-- START Quoted passage --

Showing posts with label plan. Show all posts
Showing posts with label plan. Show all posts

Tuesday, 9 June 2009

Optimizing a query with Forced Parameterization

SQL 2005 Forced Parameterization Overview

SQL 2005 has a feature which will take AdHoc queries containing literal values and remove those values replacing them with parameters. This means that the query plan which gets cached can be re-used for similar queries that have different values which can aid performance as it will reduce compilation time. This is called FORCED PARAMETERIZATION however the default mode is SIMPLE which will only cache and re-use AdHoc plans containing the same literal values. This cool feature is useful for systems where stored procs and prepared statements aren't being used as these forms of query will already benefit from cached plan re-use. You should read BOL about the suitability of this feature as certain constructs and features will prevent it from being utilized. It may also result in unsuitable query plans being re-used in certain cases rather than a new plan being generated for a query.


Using Forced Parameterization

I came across this feature on the wonderful SQLServerCentral.com site on a discussion about dynamic SQL. I read up about it and thought it might come in useful on a site that has intermittent problems on a results page when hit by concurrent crawlers which results in high CPU on the SQL Server. The page in question is a results page that allows filtering and ordering by multiple columns, both directions and also uses paging. However the query is an AdHoc query that is built up on the client using literal values that are appended to a string rather than using parameters and something like ADO's sqlCommand object to pass those parameter values to the database.

I looked into rewriting this query to make use of parameters but the WHERE clause was being cached and re-used by multiple queries on the same page so it wasn't a simple change therefore it seemed like a good candidate for FORCED PARAMETERIZATION.


Testing the theory

Before enabling this feature for the live site I wanted to prove on our development box that
a) Simple mode just wasn't good enough and was causing multiple plans to be compiled and cached for this query.
b) Forced mode would enable one plan to be cached and re-used for multiple parameter variations of this query.


Enabling Forced Parameterization

I had some trouble with this due to a number of other sites/blogs showing the incorrect way to set this but the correct way is:
-- enable forced mode
ALTER DATABASE YOUR_DATABASE SET PARAMETERIZATION FORCED

-- enable simple mode
ALTER DATABASE YOUR_DATABASE SET PARAMETERIZATION SIMPLE

You can also use the Management Console and the properties option under the relevant database to switch the setting over manually. When switching from one mode to another I made sure to clear the current cache by running the following:
DBCC DROPCLEANBUFFERS
DBCC FREEPROCCACHE
I then used the following query which makes use of SQL 2005's DMV's (data management views) to check the queries that were currently cached and the type of method being engaged.

SELECT *
FROM sys.dm_exec_query_stats qs
CROSS APPLY sys.dm_exec_sql_text(qs.sql_handle) AS qt
INNER JOIN sys.dm_exec_cached_plans as cp on qs.plan_handle=cp.plan_handle
WHERE cp.plan_handle=qs.plan_handle
AND (ObjType = 'Adhoc' OR ObjType='Prepared')

Notice that I am filtering on AdHoc and Prepared and ignoring Stored Procs, Triggers and Views. I initially tried filtering by the dbid (database id) column to narrow down the results to my particular database however for AdHoc and Prepared queries this column contains NULL values.

-- END Quoted passage --

#### What to work on
#1 List every object name beginning with "sys." that appears in the query in the post on forced parameterization.
#2 Please reproduce the part of the post on forced parameterization that opens with the words containing "Enabling Forced Parameterization" and closes with "method being engaged.".

-- START Given material --

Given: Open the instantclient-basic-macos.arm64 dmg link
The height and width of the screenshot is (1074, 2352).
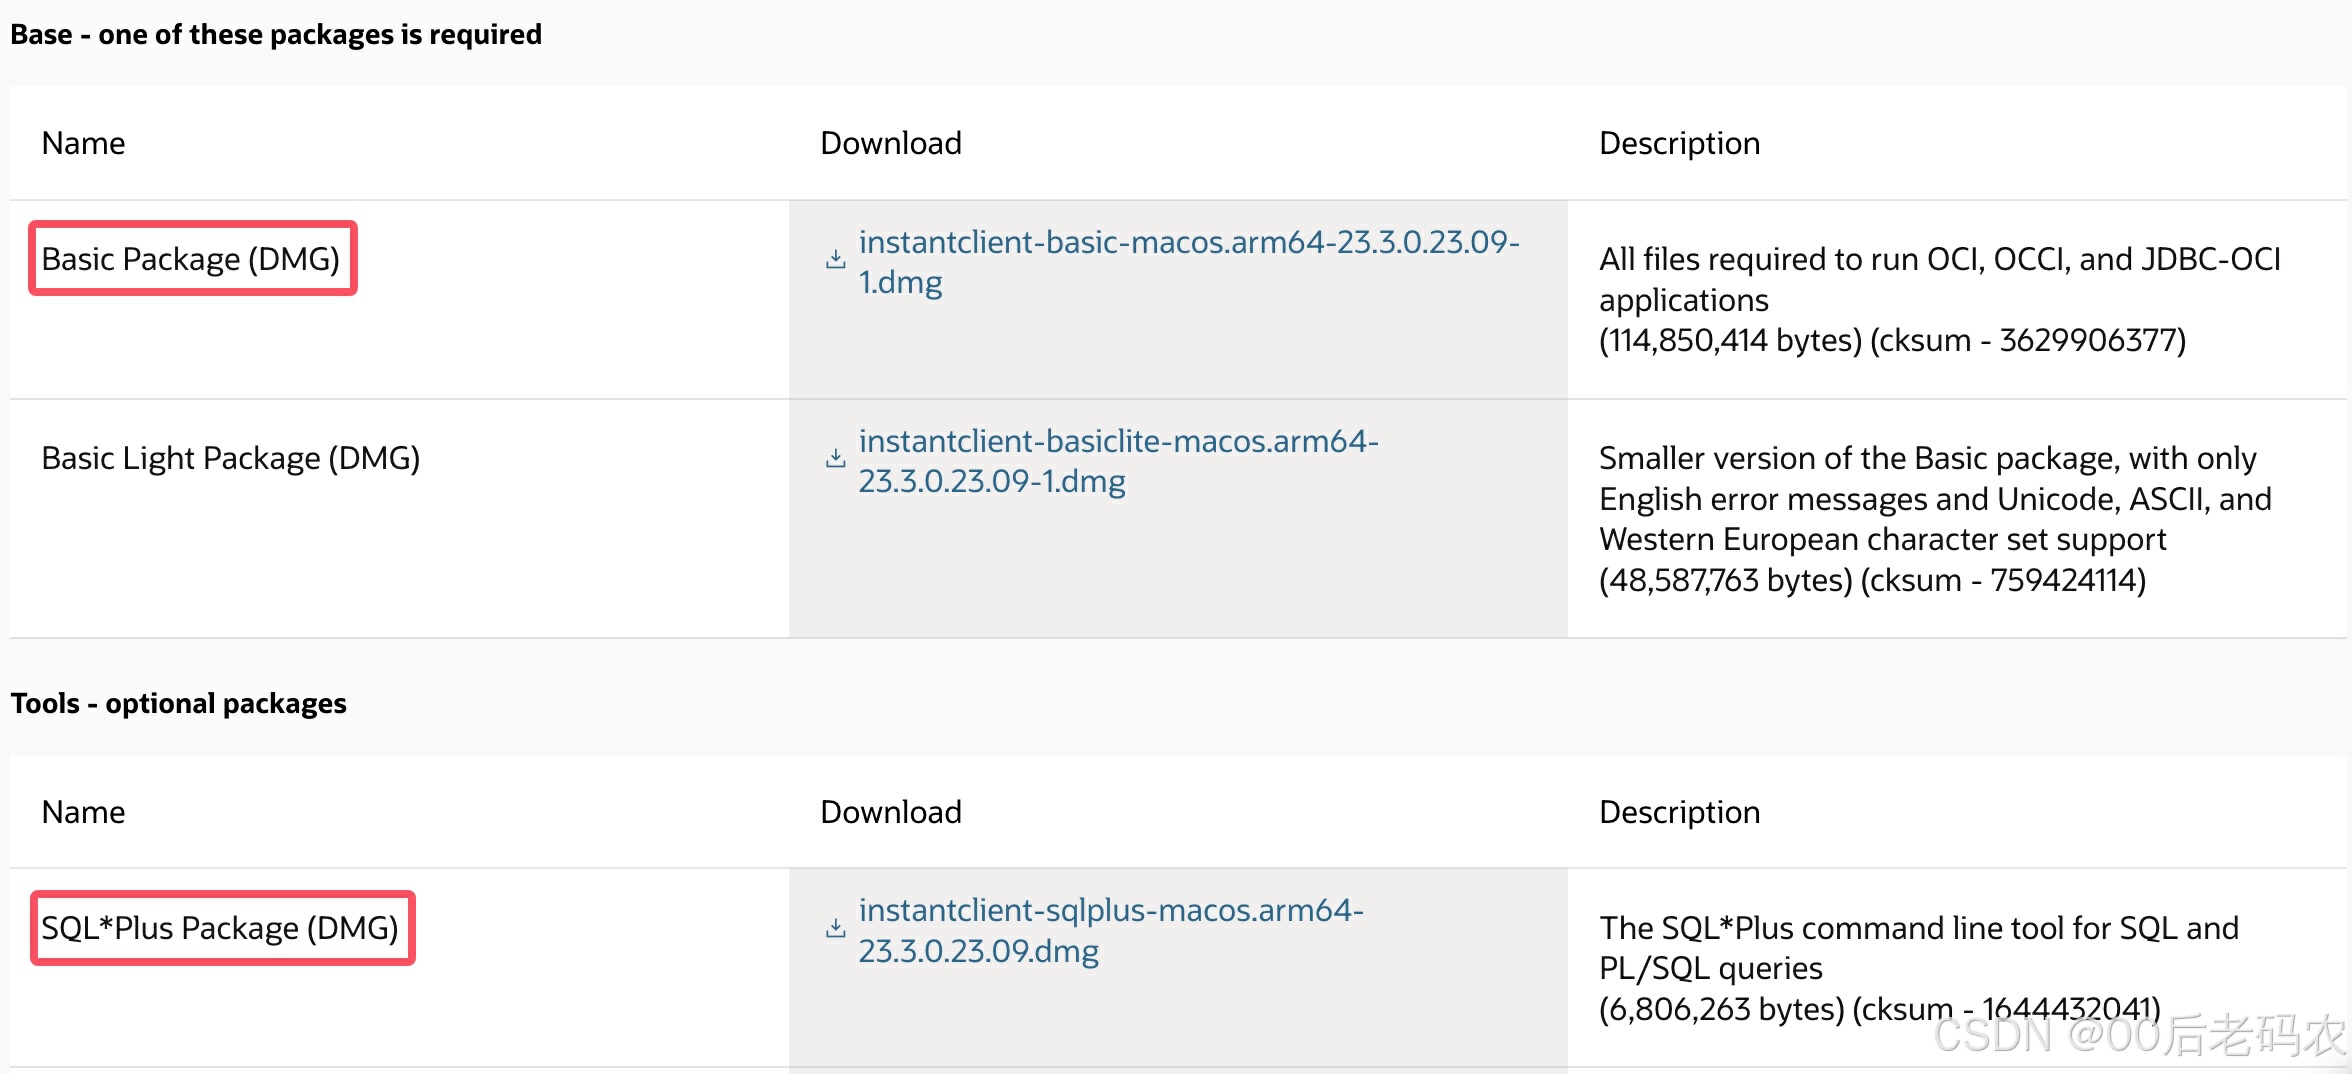Looking at the screenshot, I should click(1188, 243).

-- END Given material --

#### Answers per task
#1
sys.dm_exec_query_stats
sys.dm_exec_sql_text
sys.dm_exec_cached_plans

#2
Enabling Forced Parameterization

I had some trouble with this due to a number of other sites/blogs showing the incorrect way to set this but the correct way is:
-- enable forced mode
ALTER DATABASE YOUR_DATABASE SET PARAMETERIZATION FORCED

-- enable simple mode
ALTER DATABASE YOUR_DATABASE SET PARAMETERIZATION SIMPLE

You can also use the Management Console and the properties option under the relevant database to switch the setting over manually. When switching from one mode to another I made sure to clear the current cache by running the following:
DBCC DROPCLEANBUFFERS
DBCC FREEPROCCACHE
I then used the following query which makes use of SQL 2005's DMV's (data management views) to check the queries that were currently cached and the type of method being engaged.